TO DO:
Extract all lines in the data that contain the word "will".

DATA UNDER STUDY:
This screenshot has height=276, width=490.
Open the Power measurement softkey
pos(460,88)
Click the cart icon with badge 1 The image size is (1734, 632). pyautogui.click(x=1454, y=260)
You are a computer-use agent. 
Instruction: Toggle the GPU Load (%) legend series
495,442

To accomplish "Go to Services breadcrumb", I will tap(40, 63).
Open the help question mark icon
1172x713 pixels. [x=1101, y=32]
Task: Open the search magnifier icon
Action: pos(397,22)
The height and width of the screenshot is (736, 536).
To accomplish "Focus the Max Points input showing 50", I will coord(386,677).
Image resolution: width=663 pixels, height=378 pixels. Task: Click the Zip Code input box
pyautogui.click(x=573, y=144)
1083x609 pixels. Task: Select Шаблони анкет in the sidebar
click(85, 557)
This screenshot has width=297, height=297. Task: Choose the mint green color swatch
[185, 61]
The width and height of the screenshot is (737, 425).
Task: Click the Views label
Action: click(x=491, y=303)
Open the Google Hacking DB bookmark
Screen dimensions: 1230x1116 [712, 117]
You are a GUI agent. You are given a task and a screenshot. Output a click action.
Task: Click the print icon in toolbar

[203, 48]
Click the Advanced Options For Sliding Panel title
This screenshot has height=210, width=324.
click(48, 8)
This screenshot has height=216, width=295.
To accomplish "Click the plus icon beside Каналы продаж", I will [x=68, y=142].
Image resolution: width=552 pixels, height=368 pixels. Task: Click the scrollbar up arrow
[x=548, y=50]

ANSWER FOR THIS EXERCISE:
To accomplish "Go to Services breadcrumb", I will tap(40, 63).
To accomplish "Focus the Max Points input showing 50", I will coord(386,677).
To accomplish "Click the plus icon beside Каналы продаж", I will [x=68, y=142].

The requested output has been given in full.